En effet, parallèlement aux innombrables plans d’argent qui parsèment le film, Scott multiplie sur l’écran un élément qui devrait, dans son essence, s’opposer au vulgaire papier reproductible : l’Art ancien, l’œuvre unique. Mais c’est peine perdue. Dans ce monde cruel où tout, y compris un enfant, devient une marchandise, l’Art aussi devient un objet comme les autres. La sublime peinture de la Renaissance (une Vierge à l’enfant) est « gâchée » par la convoitise jalouse du vieux Getty. Les statues marmoréennes remplissent inutilement les immenses réserves du magnat, comme dans Citizen Kane. Les temples antiques de Rome sont devenus « habituels » aux yeux des citadins. On le voit, dans son relativisme (ou son pessimisme foncier), Scott montre que le plus beau des chefs-d’œuvre peut être aisément perverti : d’abord, par le Temps, qui l’efface peu à peu de la surface de la Terre (omniprésence des ruines dans l’image), ensuite par l’argent lui-même, qui l’achète, afin de le dérober au regard des autres, n’en faisant qu’un objet décoratif, dans un palace vide et froid. Ou comment le matérialisme, par une alchimie ironiquement inversée, transforme l’or en plomb, l’Art en vulgaire artefact : c’est le sens bien sûr de ce Minotaure miniature offert au petit Paul par son grand-père, objet « inestimable » qui devient d’un seul coup un vulgaire souvenir pour touriste…

 

 

A force de se laisser dominer par l’argent, celui-ci devient une entité aliénante, filmée comme telle par Scott (voir le parallèle saisissant entre les fourmis ouvrières de Getty et celles de la mafia, dépassées par le nombre de billets). Le monstre corrupteur, présent dans tous ses films, et qui exige le sacrifice de l’Innocence, le voici à nouveau. Dans Legend (1985), du fond de Pandémonium, le Prince des ténèbres exigeait le sacrifice de la pure licorne, la faisant mutiler par les horribles gnomes. Du fond de son manoir plongé dans l’ombre, éclairé à demi par les flammes de sa cheminée, Getty laisse son petit-fils, cet ange blond qui flottait dans les rues de la Cité éternelle, se faire arracher l’oreille…

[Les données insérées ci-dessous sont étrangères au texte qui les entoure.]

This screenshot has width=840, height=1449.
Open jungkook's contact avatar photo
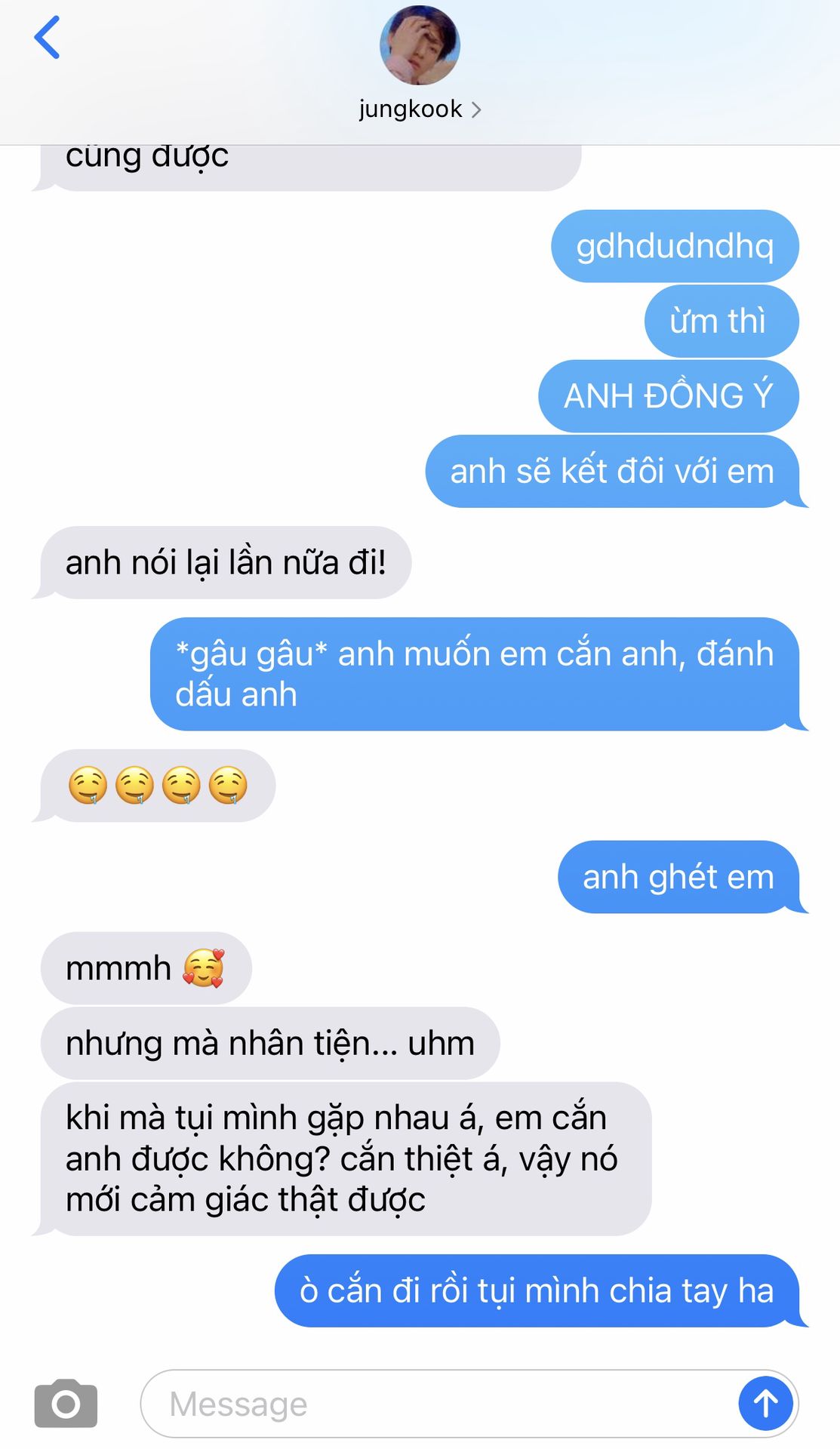click(x=420, y=45)
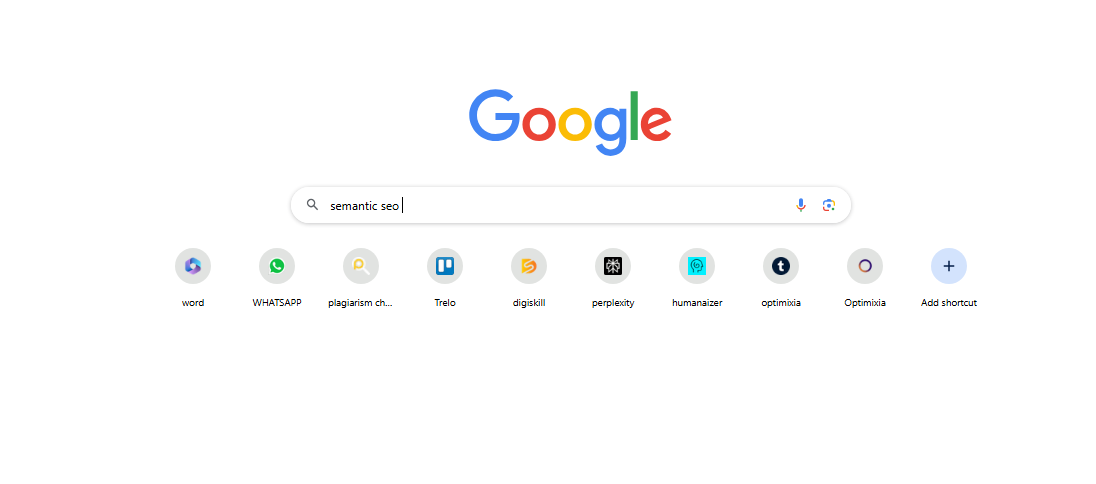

En définitive, comme tous les films de Scott, Tout l’argent du monde est une fable. Et comme dans toutes les fables, la cruauté est reine. On pourra reprocher au vieux cinéaste cette noirceur continuelle, comme, en d’autres temps, on reprocha au vieux Goya de couvrir les murs de sa maison par ses peintures noires, et d’y montrer Saturne dévorant l’un de ses fils

 

Claude Monnier

Tout l’argent du monde (All the Money in the World, 2017). Réalisation : Ridley Scott. Scénario : David Scarpa. Photo : Dariusz Wolski. Décors : Arthur Max. Musique : Daniel Pemberton. Distribution : Michelle Williams (Gail Harris), Mark Wahlberg (Fletcher Chace), Christopher Plummer (John Paul Getty), Charlie Plummer (John Paul Getty III), Romain Duris (Cinquanta). Production : Sony, Imperative Entertainement, Scott Free. Durée : 132 minutes.